Similar to other martial art traditions, capoeira has a ranking system that is color-coded. Instead of using belts, we use cordas (cords or rope). With the first group that I trained capoeira, we used undyed rope as our cordas. As capoeiristas advanced, the rope was dyed to reflect the skill level.

With the group I train with now, the cordas are braided using several strands of yarn, which are divided into four equal parts. I must admit, I originally thought that I’d have no problem picking up the technique since I know how to braid hair. Ha! That may have caused me more trouble. During our corda-making workshop, I undid my pitiful-looking corda, which reminded me of the picture in my high school Biology book of how badly a spider spins a web when on cocaine. The other capoeiristas eventually got the hang of it and advanced.

I didn’t mind being the slow kid in class since I’ve had other successes in life and realistically knew that I wasn’t going to catch on to every new skill quickly. As a matter of fact, right beside me, was the whiz kid of corda-making and he completed one and a half  cordas by the end of the night to my one fourth of a corda.

The best part of the workshop for me was when the capoeirista who was teaching us sat down beside me and had me mimick exactly what she did. Turned out, I was making it more complicated than it needed to be. I took my unfinished corda home with the promise of completing it. The ironic thing about the entire evening is that I had requested the workshop and turned out to be the least talented at it.
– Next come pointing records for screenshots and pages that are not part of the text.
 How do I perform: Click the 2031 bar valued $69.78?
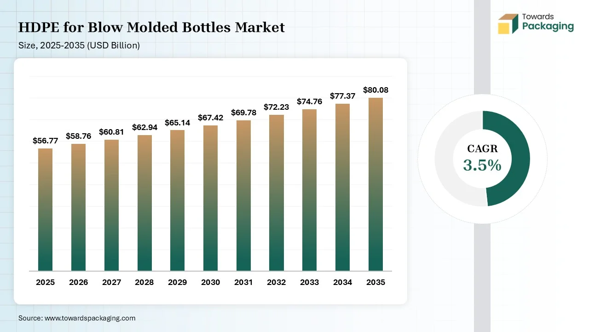click(x=243, y=196)
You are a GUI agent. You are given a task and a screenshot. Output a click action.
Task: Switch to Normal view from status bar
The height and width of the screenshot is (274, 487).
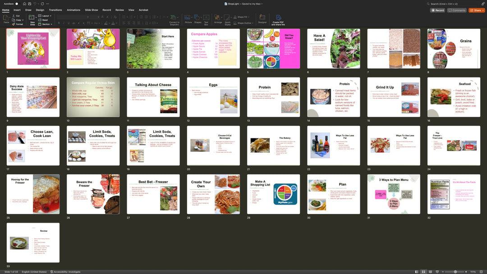pyautogui.click(x=416, y=272)
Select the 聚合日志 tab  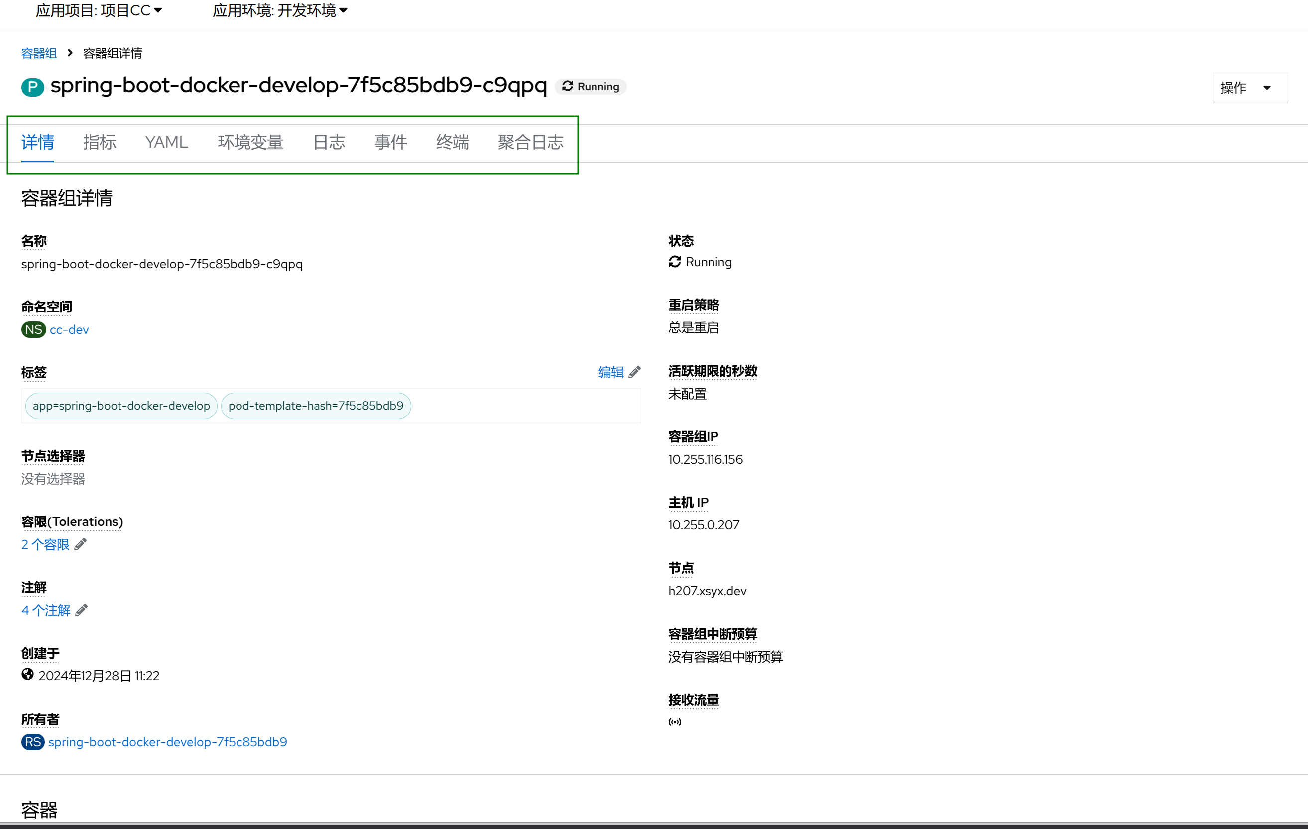530,142
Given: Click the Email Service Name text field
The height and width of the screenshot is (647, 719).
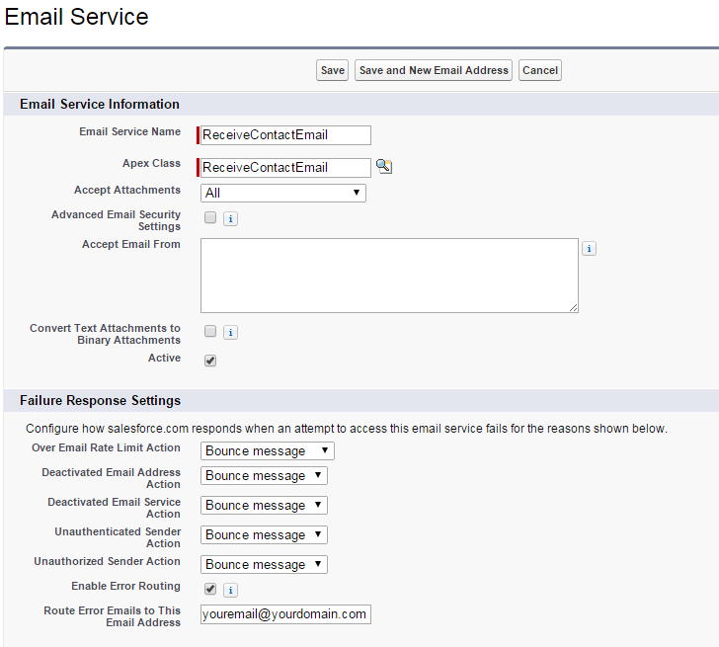Looking at the screenshot, I should click(x=285, y=135).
Here I go again, making another analogy between capoeira and life, but it’s one of the ways that I analyze my current situation. As I contemplate a change in career, I have taken an inventory of the skills that I have, but more importantly of the skills that I lack and want to acquire. I realize that any new career that I embrace, I have to start at the entry level. The trade off for me is the opportunity to learn a new set of skills. I may not catch on quickly, but with the right mentor to guide me, my desire to learn will see me through any learning curve.